= Antibodies from lymphocyte secretions =

The antibodies from lymphocyte secretions (ALS) assay is an immunological assay to detect active diseases like tuberculosis, cholera, typhoid etc. Recently, ALS assay nods the scientific community as it is rapidly used for diagnosis of Tuberculosis. The principle is based on the secretion of antibody from in vivo activated plasma B cells found in blood circulation for a short period of time in response to TB-antigens during active TB infection rather than latent TB infection.

==Procedure==
PBMCs were separated from blood on Ficoll-Paque by differential centrifugation and were suspended in 24-well tissue culture plates culture medium. Different dilutions of PBMCs were incubated at 37 °C with 5% . Culture supernatants were collected at 24, 48, 72, and 96 h after incubation and the supernatants were test against BCG or PPD by ELISA. The ELISA titer indicate the positive or negative result.

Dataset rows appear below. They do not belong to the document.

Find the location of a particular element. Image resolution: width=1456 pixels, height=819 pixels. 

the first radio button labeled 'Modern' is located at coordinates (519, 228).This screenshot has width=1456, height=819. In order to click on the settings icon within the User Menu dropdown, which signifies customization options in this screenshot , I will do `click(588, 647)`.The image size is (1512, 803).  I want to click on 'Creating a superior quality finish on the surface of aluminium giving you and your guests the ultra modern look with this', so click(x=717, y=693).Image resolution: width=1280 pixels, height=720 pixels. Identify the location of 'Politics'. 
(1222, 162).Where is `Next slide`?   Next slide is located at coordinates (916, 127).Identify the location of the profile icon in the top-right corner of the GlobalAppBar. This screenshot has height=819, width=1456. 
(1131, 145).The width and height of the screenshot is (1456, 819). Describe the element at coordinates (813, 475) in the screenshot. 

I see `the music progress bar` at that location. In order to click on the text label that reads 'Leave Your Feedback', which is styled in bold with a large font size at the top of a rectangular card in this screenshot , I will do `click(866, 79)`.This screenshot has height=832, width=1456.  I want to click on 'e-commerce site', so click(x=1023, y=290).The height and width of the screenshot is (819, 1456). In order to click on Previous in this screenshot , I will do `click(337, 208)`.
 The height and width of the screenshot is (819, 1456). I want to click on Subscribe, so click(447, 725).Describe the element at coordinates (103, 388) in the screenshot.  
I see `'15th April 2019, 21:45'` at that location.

==Advantages in TB diagnosis==
The main advantages are High Sensitivity >93 %, Early detection of active TB. This method does not require a specimen taken from the site of disease, it also may be useful in diagnosis of paucibacillary childhood TB. Secreted antibody may be preserved for long time for further analysis.

==Pitfalls==

This method cannot be applied if Mantoux test (tuberculin skin test) has been done within the last 40 days, because it can hamper the results of the ALS test. This test is used as a complementary test to other tests, e.g. chest X-ray, ESR, CRP, history of contact with active TB case, failure with conventional antibiotic treatment etc.; anti-TB therapy is not provided if only ALS test is positive. The reason is that this method is potentially an early biomarker of active infection. However, if a subject does not show any physical symptoms, the doctors cannot prescribe anti-TB treatment.